What needs to be done
In the text about the Esteve pharmacy's blue albarellos, retype word for word the part from "The Esteve pharmacy maintains" to "of medium size.".

Blue albarellos of the Esteve Pharmacy

The Esteve pharmacy maintains a collection of several albarellos or blue jars. These are traditional medicinal jars designed to hold apothecaries' ointments and dry drugs. They are cylindrical and taller than they are wide, with a smaller diameter at the top. They are cobalt blue in color. The base is never colored, which possibly means that the albarellos were bathed in color while holding them from the base. The interior is of white enamel.

There are three types of albarellos, as follows:
- simple, which are used to store specific elements in their natural state. These are the largest of the 3 types.
- compounds, containing drugs made of simple elements of frequent use and long conservation. These include ointments and medicinal preserves and are of medium size.
- "cordialer" albarellos, containing semi-elaborated products, extracts or powder of simple products or special compounds of infrequent use, and confections. These are smaller and are named after the "cordialer", the cupboard where they are stored.
The simple ones measure about 30 cm, while the cordialer ones measure about 13–14 cm.

Raw data
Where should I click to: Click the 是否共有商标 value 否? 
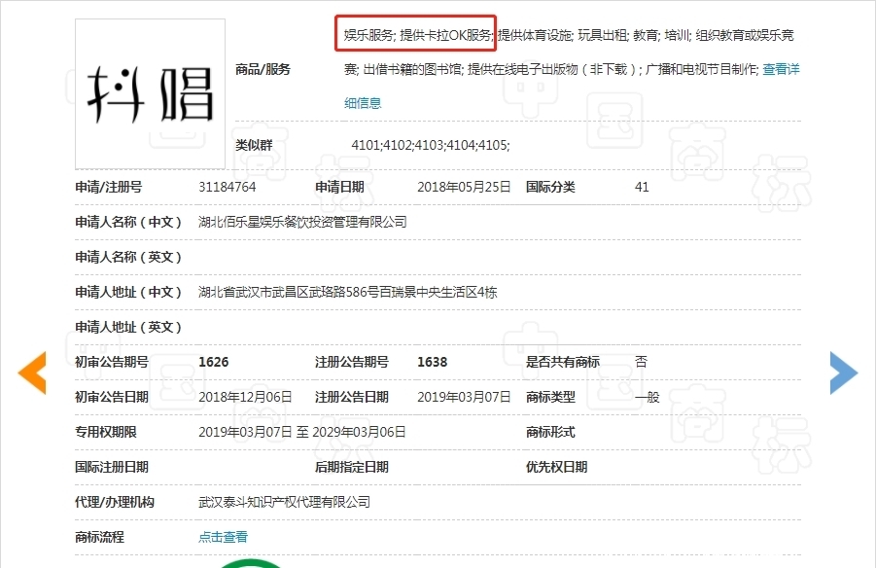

Response
The Esteve pharmacy maintains a collection of several albarellos or blue jars. These are traditional medicinal jars designed to hold apothecaries' ointments and dry drugs. They are cylindrical and taller than they are wide, with a smaller diameter at the top. They are cobalt blue in color. The base is never colored, which possibly means that the albarellos were bathed in color while holding them from the base. The interior is of white enamel.

There are three types of albarellos, as follows:
- simple, which are used to store specific elements in their natural state. These are the largest of the 3 types.
- compounds, containing drugs made of simple elements of frequent use and long conservation. These include ointments and medicinal preserves and are of medium size.